--- START Text provided ---
On election night in November 2008, I stood with leaders of the "No on Prop 8" campaign at a rally in Los Angeles and listened to Barack Obama give his victory speech from Chicago. Together we heard him say:
If there is anyone out there who still doubts that America is a place where all things are possible, who still wonders if the dream of our founders is alive in our time, who still questions the power of our democracy, tonight is your answer. ... It's the answer spoken by young and old, rich and poor, Democrat and Republican, black, white, Latino, Asian, Native American, gay, straight, disabled and not disabled -- Americans who sent a message to the world that we have never been a collection of red states and blue states; we are, and always will be, the United States of America.
It was a historic moment, not only because we had just elected the first African-American president but because we heard for the first time from a president-elect who intentionally included "gay" in his list of "all" when he spoke about "liberty and justice for all." And as quickly as our hearts soared at those powerful words, they sank as the "Yes on 8" polling numbers rose. And so we stood together in an awful tension between elation at the election of Barack Obama as the 44th president of the United States and devastation as a bare majority of Californians wrote discrimination into our state constitution.
--- END Text provided ---
• _What the task asks_: Please resume the account of election night 2008 and Proposition 8, picking up right after its final sentence.
--- START Recorded information ---
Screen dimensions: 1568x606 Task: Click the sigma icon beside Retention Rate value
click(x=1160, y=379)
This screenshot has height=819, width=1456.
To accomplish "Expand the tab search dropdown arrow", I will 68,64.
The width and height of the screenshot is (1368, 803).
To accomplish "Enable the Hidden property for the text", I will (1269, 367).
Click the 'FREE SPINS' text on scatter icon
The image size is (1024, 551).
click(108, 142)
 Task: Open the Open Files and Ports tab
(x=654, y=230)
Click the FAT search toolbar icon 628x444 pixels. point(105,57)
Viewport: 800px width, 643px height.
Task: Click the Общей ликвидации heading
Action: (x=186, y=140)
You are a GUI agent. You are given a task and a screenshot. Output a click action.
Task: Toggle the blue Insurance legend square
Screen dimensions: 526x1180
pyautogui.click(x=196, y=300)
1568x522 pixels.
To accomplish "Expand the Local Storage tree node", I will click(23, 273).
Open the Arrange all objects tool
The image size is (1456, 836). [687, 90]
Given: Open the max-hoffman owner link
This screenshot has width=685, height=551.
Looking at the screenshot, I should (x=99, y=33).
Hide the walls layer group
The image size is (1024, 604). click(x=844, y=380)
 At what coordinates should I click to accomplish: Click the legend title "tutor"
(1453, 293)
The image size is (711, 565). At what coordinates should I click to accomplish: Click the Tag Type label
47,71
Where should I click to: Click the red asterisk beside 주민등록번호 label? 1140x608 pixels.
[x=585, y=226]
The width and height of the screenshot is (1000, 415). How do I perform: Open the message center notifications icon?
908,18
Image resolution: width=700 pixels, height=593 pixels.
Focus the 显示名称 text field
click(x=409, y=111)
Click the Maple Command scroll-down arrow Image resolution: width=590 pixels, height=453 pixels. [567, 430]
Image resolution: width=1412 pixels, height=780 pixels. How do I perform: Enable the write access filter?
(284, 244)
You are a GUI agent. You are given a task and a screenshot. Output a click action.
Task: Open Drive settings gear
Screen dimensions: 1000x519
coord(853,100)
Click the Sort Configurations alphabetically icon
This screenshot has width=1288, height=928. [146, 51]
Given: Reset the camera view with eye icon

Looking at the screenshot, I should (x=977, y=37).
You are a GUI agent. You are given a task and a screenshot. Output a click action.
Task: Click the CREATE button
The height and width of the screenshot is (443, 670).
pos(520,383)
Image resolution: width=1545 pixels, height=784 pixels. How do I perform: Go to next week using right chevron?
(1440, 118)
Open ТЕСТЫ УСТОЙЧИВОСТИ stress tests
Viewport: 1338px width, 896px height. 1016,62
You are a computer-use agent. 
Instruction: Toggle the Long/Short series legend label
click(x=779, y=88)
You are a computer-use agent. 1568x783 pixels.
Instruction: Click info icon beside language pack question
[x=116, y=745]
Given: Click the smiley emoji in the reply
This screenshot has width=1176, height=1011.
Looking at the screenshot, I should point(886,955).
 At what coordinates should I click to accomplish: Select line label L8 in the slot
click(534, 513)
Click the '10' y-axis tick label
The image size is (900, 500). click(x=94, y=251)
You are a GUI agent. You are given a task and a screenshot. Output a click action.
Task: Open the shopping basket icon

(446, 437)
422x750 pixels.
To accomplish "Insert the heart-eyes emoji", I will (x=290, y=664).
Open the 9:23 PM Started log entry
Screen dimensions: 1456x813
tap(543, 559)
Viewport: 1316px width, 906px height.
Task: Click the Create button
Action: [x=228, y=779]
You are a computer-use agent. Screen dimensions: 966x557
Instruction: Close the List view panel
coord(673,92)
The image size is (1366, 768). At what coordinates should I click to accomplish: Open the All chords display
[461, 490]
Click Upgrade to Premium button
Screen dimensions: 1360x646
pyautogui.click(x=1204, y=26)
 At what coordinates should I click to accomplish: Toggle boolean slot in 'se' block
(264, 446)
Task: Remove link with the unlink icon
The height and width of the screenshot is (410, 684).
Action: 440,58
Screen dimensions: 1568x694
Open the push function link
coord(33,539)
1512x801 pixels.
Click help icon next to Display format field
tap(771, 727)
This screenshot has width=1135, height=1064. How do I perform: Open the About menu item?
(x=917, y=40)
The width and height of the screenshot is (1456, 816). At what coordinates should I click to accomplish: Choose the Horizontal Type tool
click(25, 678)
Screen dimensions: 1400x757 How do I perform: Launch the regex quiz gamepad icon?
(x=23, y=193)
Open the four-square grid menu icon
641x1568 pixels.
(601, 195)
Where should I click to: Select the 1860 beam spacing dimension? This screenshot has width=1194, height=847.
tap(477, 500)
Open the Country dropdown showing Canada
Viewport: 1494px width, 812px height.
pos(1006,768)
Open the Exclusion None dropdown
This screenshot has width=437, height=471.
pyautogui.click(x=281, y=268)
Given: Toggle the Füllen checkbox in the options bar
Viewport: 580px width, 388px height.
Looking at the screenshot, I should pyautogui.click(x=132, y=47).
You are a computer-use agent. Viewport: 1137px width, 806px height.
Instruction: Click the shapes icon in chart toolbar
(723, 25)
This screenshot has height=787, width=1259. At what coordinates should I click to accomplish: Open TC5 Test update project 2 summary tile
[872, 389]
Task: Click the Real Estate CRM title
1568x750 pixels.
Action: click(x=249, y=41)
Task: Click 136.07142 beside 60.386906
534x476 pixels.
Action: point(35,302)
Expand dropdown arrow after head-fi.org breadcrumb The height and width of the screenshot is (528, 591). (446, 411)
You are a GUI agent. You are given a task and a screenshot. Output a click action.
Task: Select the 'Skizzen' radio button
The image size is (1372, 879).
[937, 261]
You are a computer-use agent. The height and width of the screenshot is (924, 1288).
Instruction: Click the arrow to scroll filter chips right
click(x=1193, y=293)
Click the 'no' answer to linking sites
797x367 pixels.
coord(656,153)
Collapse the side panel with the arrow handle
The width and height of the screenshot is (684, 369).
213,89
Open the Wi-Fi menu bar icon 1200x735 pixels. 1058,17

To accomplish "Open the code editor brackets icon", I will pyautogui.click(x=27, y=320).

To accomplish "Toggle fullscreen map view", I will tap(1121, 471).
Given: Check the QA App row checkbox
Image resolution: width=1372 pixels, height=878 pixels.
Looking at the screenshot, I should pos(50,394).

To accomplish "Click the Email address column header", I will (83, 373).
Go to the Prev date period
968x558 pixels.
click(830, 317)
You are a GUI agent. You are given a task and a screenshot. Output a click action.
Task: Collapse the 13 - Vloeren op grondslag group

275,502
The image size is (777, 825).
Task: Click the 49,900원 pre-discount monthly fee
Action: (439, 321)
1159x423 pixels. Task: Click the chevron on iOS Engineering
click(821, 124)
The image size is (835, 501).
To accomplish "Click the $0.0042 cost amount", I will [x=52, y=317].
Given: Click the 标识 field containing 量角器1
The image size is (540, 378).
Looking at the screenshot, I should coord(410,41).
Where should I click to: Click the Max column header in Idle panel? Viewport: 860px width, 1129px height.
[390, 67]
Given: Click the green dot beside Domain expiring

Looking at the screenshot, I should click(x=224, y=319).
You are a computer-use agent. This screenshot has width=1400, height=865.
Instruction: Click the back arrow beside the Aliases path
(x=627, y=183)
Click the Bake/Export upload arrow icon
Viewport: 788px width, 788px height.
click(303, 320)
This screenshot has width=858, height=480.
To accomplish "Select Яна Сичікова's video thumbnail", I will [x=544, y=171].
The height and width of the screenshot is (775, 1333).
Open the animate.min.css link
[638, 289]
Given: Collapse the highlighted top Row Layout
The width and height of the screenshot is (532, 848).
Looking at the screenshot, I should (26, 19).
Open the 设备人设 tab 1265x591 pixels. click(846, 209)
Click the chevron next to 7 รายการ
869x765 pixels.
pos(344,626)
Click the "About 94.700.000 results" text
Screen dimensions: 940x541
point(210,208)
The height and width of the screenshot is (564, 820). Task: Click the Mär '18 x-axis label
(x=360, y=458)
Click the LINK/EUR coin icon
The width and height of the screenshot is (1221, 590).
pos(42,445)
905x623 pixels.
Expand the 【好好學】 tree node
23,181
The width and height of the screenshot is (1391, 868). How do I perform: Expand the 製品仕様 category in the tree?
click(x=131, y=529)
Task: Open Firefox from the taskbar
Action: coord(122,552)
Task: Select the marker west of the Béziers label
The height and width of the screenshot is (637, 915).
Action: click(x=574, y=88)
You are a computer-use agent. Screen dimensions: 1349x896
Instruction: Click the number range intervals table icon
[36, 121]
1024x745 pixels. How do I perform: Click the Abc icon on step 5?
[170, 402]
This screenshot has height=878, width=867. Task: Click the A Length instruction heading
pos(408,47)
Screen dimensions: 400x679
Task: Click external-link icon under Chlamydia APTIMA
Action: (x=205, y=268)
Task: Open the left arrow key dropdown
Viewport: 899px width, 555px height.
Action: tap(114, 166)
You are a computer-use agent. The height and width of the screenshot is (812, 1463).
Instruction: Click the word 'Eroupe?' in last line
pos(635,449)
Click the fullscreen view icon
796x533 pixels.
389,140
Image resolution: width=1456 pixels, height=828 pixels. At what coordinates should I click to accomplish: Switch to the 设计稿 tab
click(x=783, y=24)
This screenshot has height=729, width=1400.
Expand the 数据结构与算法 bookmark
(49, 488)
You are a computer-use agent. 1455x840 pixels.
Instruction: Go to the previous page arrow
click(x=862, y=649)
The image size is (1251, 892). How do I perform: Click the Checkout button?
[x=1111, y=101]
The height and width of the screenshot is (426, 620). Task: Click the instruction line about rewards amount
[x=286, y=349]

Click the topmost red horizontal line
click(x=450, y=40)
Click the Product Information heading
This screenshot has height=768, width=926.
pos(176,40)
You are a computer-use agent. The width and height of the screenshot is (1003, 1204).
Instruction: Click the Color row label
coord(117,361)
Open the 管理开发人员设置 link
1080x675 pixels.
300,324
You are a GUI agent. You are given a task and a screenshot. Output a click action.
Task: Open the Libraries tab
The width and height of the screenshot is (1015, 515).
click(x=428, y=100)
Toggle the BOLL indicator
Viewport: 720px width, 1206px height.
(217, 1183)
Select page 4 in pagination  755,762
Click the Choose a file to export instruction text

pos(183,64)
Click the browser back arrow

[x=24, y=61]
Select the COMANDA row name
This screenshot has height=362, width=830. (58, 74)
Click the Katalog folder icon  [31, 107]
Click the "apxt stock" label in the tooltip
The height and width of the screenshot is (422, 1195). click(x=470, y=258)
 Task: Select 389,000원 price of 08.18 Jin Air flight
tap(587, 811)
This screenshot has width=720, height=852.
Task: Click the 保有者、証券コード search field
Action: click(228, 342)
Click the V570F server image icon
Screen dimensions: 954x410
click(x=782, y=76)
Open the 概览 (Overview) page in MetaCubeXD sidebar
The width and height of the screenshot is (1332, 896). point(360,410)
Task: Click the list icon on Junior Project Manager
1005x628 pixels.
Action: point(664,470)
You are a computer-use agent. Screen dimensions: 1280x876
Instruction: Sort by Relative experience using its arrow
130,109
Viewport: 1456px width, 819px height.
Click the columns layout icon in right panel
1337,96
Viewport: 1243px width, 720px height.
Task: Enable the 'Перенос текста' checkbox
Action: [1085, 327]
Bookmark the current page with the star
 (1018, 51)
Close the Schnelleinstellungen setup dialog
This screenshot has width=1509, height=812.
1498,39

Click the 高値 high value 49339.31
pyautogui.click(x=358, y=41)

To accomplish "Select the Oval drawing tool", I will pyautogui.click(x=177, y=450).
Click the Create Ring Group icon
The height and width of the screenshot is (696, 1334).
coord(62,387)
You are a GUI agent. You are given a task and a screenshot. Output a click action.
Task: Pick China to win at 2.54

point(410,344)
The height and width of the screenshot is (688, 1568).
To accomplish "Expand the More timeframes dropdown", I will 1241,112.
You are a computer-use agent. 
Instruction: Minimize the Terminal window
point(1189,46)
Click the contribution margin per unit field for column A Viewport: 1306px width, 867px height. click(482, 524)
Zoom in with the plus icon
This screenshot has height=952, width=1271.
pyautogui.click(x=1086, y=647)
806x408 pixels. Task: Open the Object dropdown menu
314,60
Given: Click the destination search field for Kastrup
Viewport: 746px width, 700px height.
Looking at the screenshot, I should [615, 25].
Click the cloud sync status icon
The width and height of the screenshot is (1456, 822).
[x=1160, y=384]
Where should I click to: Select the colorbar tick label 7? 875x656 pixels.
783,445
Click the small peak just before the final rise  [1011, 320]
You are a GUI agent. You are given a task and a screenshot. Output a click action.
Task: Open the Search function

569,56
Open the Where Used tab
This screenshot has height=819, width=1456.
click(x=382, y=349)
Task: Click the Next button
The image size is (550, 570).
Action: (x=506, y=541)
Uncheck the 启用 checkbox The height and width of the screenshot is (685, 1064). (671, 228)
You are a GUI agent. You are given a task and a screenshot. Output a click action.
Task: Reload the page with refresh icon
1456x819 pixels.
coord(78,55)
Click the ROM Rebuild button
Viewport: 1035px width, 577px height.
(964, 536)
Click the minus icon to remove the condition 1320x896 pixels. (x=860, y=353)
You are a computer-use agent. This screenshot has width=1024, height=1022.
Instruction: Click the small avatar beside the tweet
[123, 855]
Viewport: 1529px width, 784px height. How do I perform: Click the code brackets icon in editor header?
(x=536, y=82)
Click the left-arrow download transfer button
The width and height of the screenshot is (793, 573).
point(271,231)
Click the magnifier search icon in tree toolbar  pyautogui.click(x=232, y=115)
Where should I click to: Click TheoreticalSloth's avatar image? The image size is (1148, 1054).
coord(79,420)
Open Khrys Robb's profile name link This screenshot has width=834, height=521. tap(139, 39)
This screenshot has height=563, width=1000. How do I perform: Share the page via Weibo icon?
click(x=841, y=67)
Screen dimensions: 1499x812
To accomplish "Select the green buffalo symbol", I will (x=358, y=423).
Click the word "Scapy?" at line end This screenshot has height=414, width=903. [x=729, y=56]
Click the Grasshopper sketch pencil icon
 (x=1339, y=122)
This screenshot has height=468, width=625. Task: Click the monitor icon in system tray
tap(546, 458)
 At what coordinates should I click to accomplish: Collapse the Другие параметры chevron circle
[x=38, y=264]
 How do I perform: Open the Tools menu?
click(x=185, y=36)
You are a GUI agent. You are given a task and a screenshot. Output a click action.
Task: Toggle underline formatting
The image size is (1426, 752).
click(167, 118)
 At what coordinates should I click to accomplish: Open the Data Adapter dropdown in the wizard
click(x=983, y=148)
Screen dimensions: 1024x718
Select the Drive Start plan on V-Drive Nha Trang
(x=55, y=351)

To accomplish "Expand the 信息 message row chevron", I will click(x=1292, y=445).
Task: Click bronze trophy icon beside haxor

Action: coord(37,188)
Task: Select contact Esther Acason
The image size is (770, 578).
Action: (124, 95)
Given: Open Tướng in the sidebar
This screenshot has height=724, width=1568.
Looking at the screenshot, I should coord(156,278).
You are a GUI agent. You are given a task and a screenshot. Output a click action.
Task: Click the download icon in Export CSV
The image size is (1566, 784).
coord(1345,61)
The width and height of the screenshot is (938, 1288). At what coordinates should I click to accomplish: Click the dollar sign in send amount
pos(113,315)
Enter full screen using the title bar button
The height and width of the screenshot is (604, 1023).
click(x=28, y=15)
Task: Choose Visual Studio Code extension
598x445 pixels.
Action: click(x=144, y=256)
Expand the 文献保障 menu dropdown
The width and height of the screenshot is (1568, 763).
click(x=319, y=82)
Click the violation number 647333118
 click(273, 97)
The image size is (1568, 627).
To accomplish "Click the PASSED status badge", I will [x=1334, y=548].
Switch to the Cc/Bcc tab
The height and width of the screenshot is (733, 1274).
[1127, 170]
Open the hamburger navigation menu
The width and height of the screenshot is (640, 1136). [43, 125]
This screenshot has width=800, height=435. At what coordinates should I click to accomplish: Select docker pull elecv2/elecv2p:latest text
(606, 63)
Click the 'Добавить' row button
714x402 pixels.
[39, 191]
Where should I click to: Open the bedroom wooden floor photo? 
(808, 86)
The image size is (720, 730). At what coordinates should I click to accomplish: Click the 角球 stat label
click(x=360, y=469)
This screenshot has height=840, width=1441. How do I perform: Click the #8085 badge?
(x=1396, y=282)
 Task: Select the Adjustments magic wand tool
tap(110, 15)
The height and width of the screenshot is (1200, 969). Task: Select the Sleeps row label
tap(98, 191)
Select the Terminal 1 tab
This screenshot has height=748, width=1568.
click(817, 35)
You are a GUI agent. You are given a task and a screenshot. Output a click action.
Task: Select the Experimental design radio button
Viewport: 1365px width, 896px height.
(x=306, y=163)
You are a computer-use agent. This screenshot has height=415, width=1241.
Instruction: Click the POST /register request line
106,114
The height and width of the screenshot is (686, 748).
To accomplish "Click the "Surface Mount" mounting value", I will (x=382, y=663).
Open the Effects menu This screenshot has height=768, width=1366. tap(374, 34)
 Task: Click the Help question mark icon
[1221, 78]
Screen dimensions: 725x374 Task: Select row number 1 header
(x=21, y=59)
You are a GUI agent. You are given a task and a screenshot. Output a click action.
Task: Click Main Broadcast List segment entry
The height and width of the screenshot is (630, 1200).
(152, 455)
--- END Recorded information ---
• _Response to the exercise_:
What a difference four years make.
On election night in 2012 I sat with friends in Santa Monica and listened to Barack Obama give another victory speech from Chicago. Together we heard him say:
It doesn't matter whether you're black or white or Hispanic or Asian or Native American or young or old or rich or poor, able, disabled, gay or straight, you can make it here in America if you're willing to try.
It was another historic moment. This time those words came from a sitting president who hadn't just talked about liberty and justice for LGBT Americans; he'd acted on it. In the previous four years he'd repealed "don't ask, don't tell" (DADT), opposed the Defense of Marriage Act (DOMA) and "evolved" on marriage equality. And on this election night, in stark contrast to feeling our hearts sink as Prop 8 took rights away from same-sex couples in 2008, we celebrated as Wisconsin elected the first openly gay senator, Tammy Baldwin, and we won marriage equality at the ballot box in Maine and Maryland while Minnesotans defeated a discriminatory amendment.
What a difference four years make.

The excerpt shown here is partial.